One Christmas at school there was a fancy-dress party before breaking up for the holidays. I went as a moth, with two great wings and white powder all over me. Some came as musketeers and spacemen, but most appeared as nothing at all, simply wearing a badge, or hat. It was an old school, but there was a stage at one end of a big classroom. I received first prize, somebody else got second, and another boy third. The other two were told to get on the stage and act out what they were supposed to be. They did their best, then I went up.

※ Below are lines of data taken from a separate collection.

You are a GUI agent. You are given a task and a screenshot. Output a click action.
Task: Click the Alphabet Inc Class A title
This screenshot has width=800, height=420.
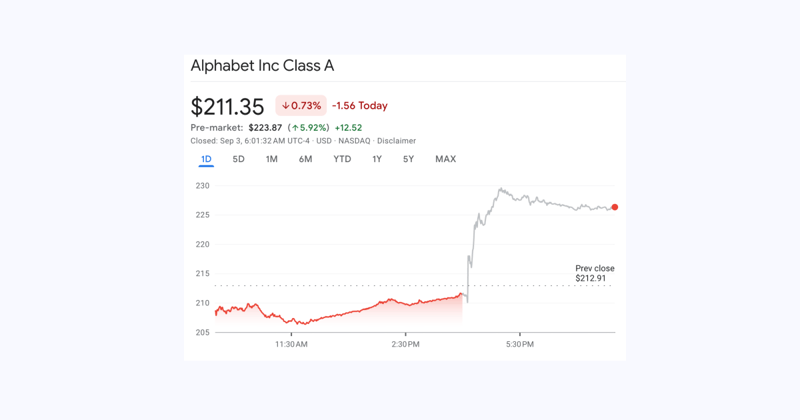pos(262,66)
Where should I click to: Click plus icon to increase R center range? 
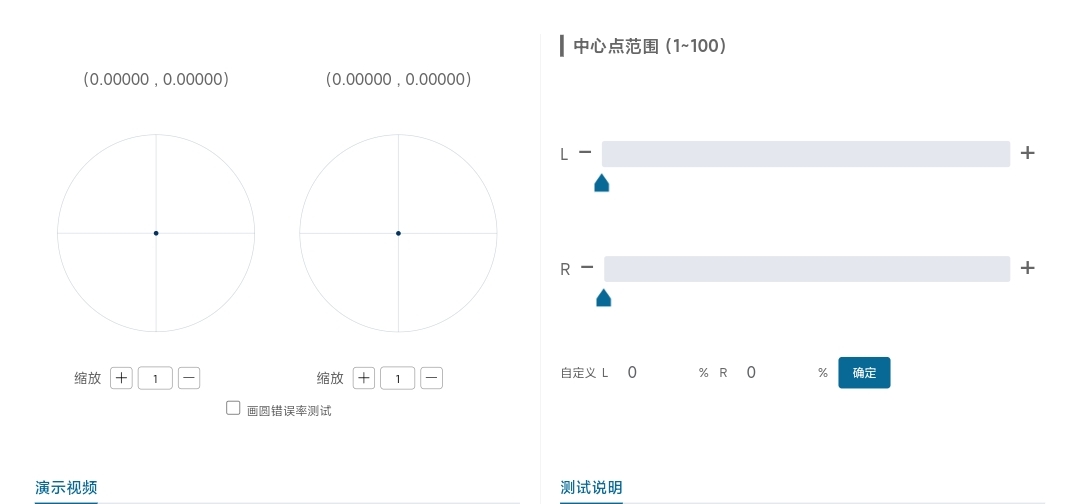click(x=1027, y=268)
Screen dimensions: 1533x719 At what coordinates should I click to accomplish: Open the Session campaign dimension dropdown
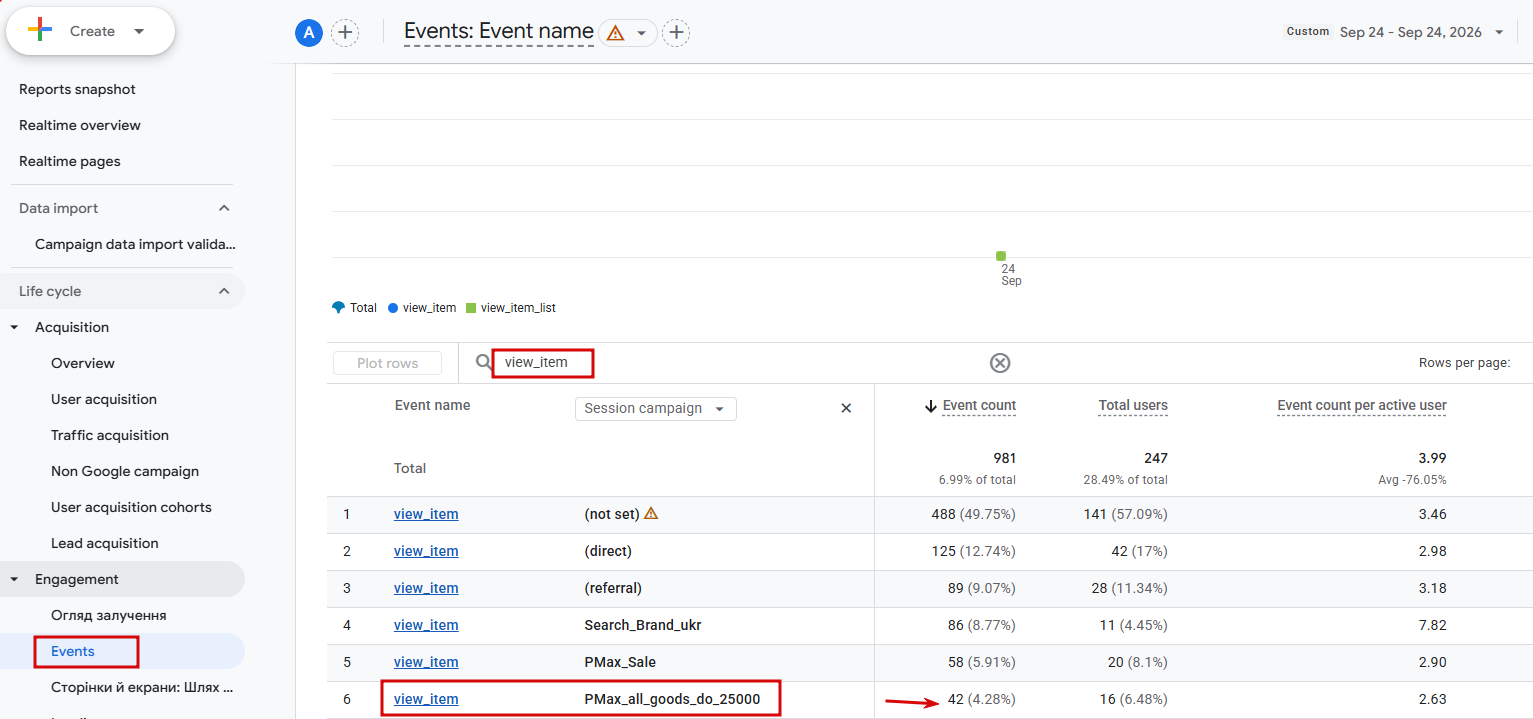pyautogui.click(x=655, y=408)
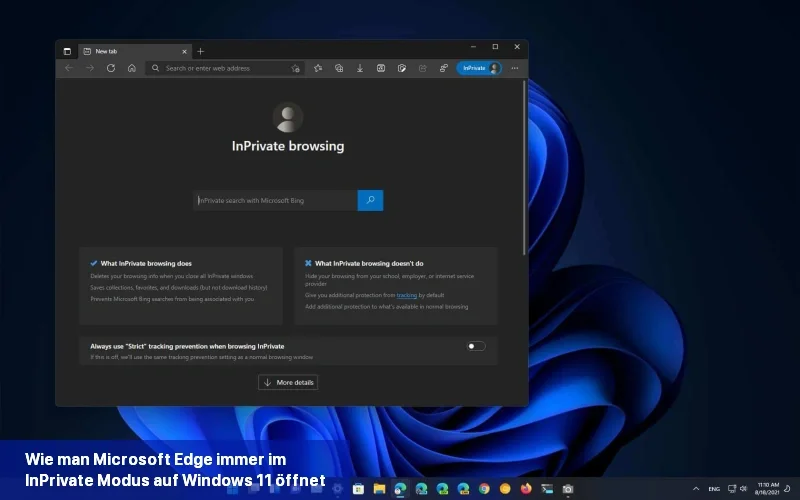Open the Settings and more ellipsis menu
Image resolution: width=800 pixels, height=500 pixels.
(x=515, y=68)
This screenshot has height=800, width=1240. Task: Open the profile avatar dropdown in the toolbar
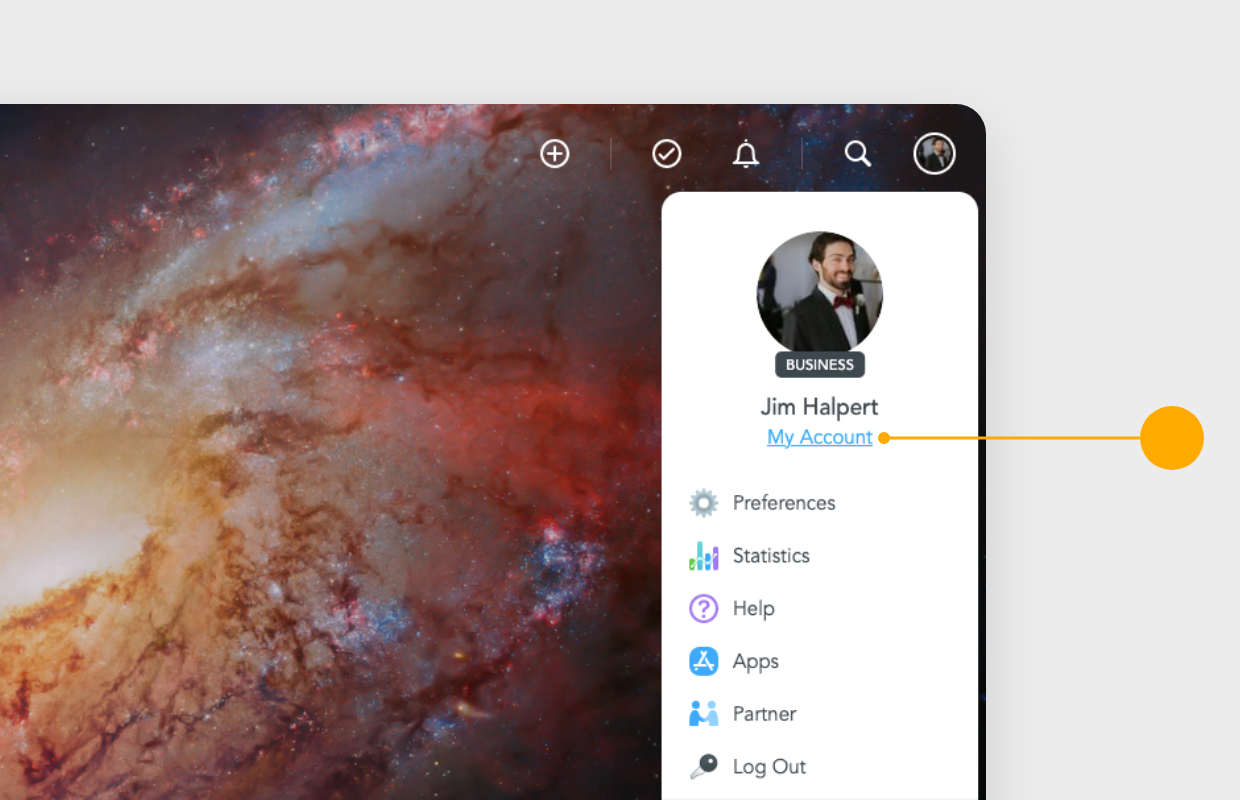click(x=934, y=154)
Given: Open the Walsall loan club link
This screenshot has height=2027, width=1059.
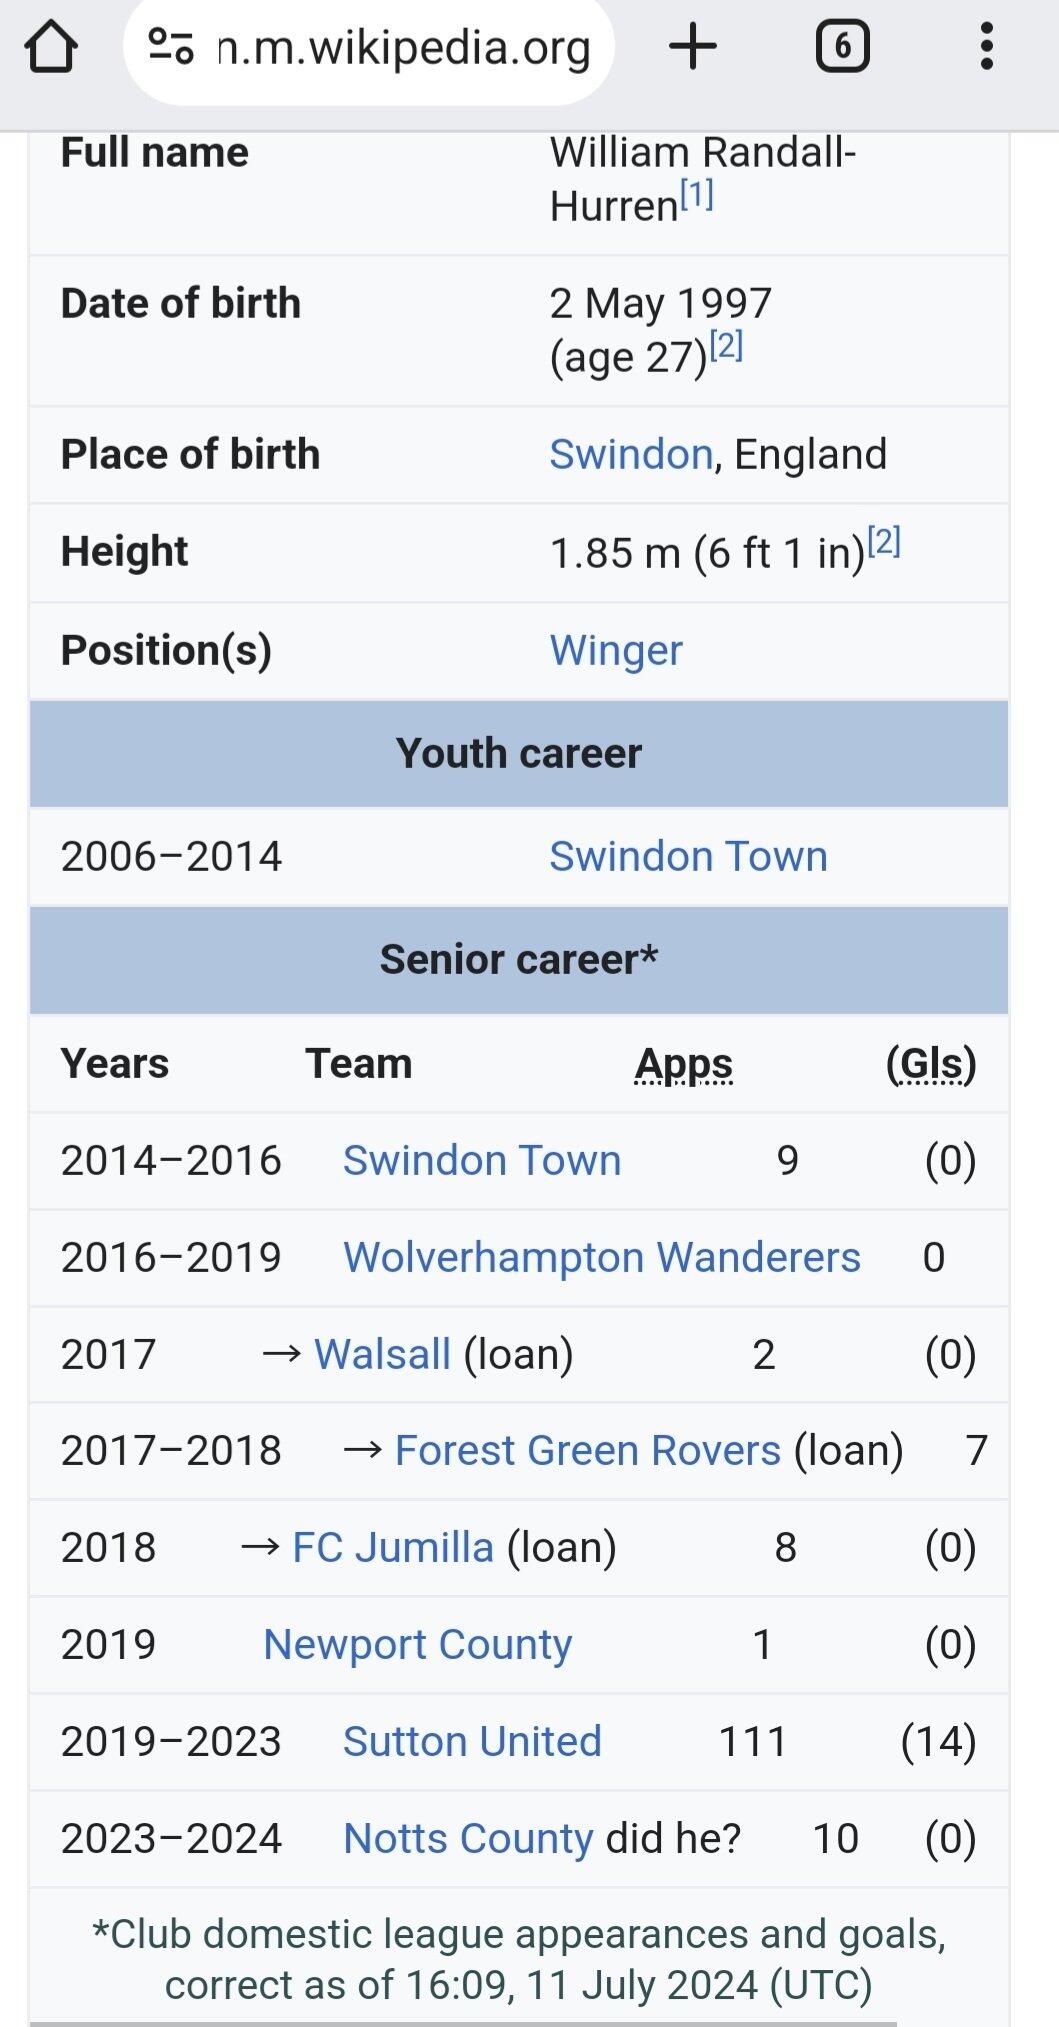Looking at the screenshot, I should [382, 1355].
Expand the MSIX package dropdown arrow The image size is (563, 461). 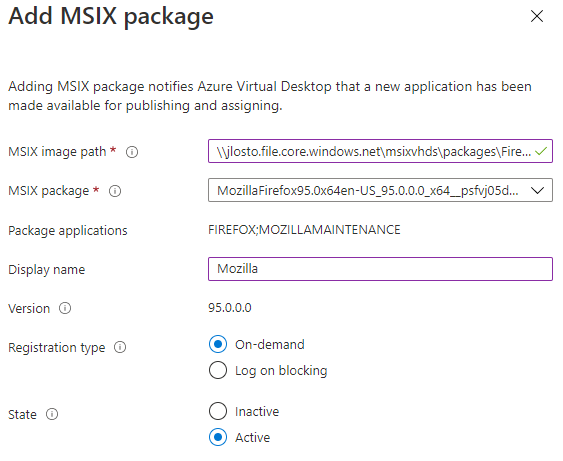[538, 190]
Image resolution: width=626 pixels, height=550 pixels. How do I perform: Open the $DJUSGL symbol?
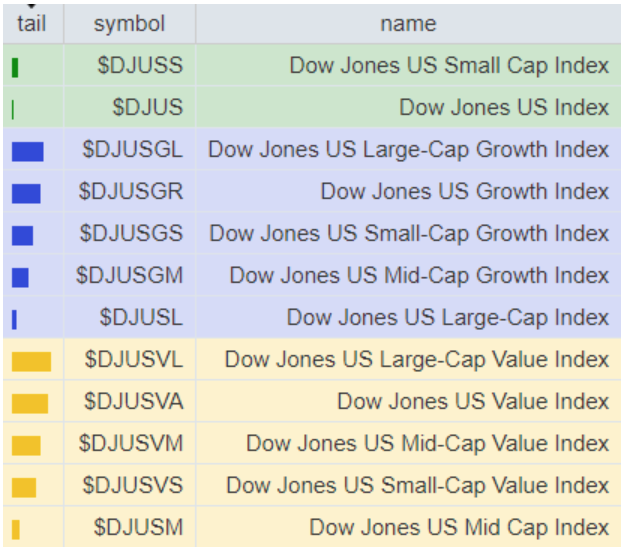click(x=133, y=150)
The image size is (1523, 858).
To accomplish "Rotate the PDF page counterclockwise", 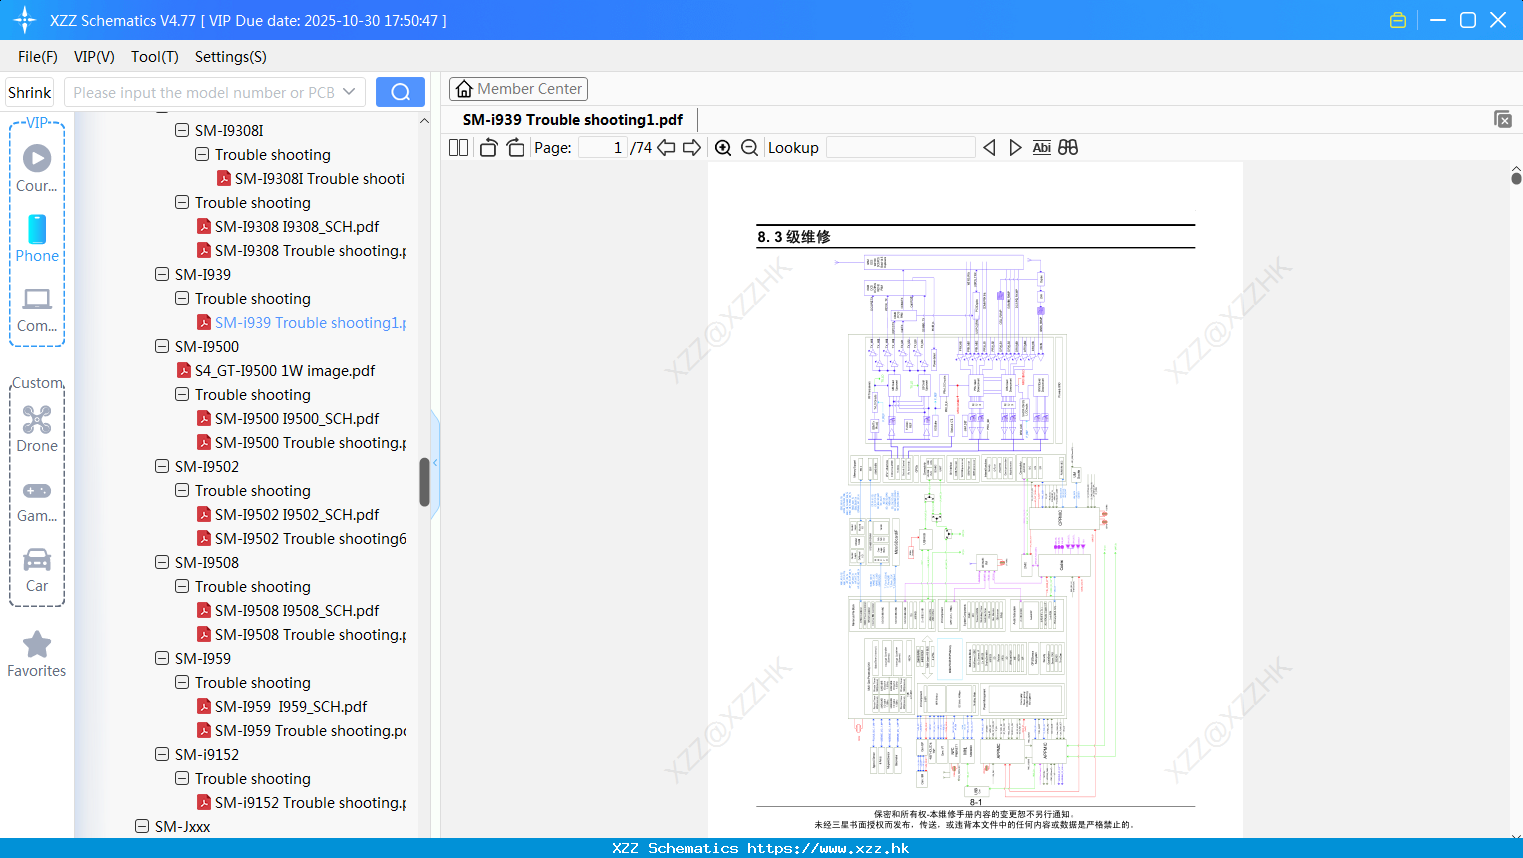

A teacher put a candle on a low table, and I became a moth, weaving around it so that everybody stopped talking and looked. Maybe the teachers told them to be quiet. It was raining in the street, and perhaps being out of it and in the warmth made it easier for me to mimic a moth, with two wings and dry powder all over me. I went round and round the candle, my eyes half closed, and the flame hardly moving. I took the moth into me, and later heard that they began to laugh. I must have known this, yet didn't know it, at the time. But I went on circling the candle, and nobody thought to stop me, to break my spell and their spell.

If life is one long quest to avoid deciding what you are, I suddenly knew that I was a moth when one whole wing was touched off by the candle.

The flame came up suddenly and without smoke, but it wasn't as swift to others as it was to me, and before more than a slight scorch was done the flame was killed stone dead by two of the teachers.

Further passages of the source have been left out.